ASSIGNMENT: Identify and pull out each line of the entries in which "menu" occurs.
►
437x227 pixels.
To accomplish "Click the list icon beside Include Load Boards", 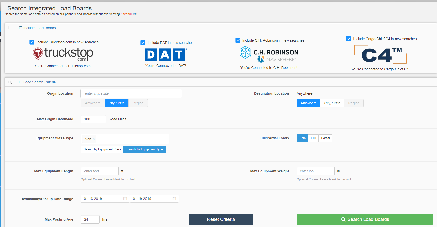I will (x=10, y=28).
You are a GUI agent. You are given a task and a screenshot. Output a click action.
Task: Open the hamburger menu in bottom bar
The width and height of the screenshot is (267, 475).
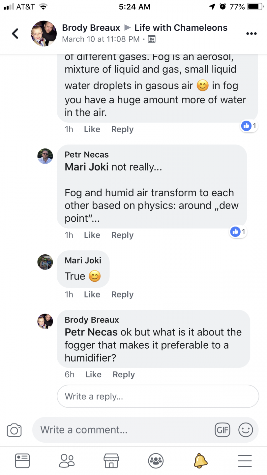click(x=245, y=460)
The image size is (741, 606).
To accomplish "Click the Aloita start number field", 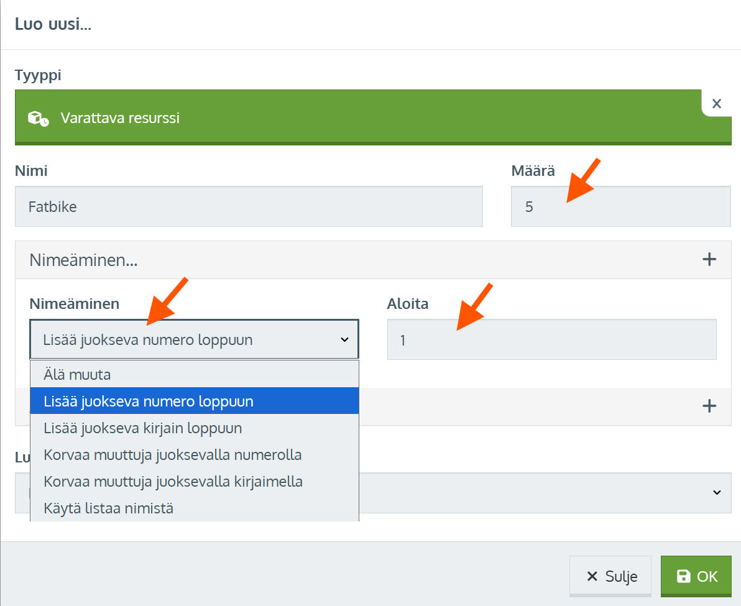I will [551, 340].
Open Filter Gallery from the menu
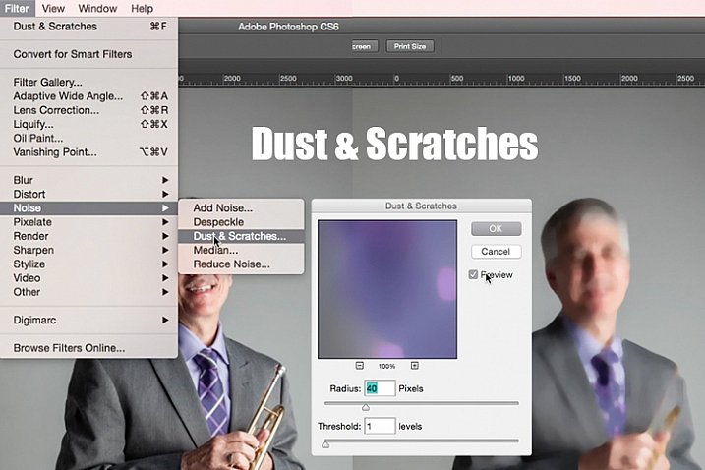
◄
FINISHED TASK:
Task: Open the hamburger menu in bottom bar
Open Filter Gallery from the menu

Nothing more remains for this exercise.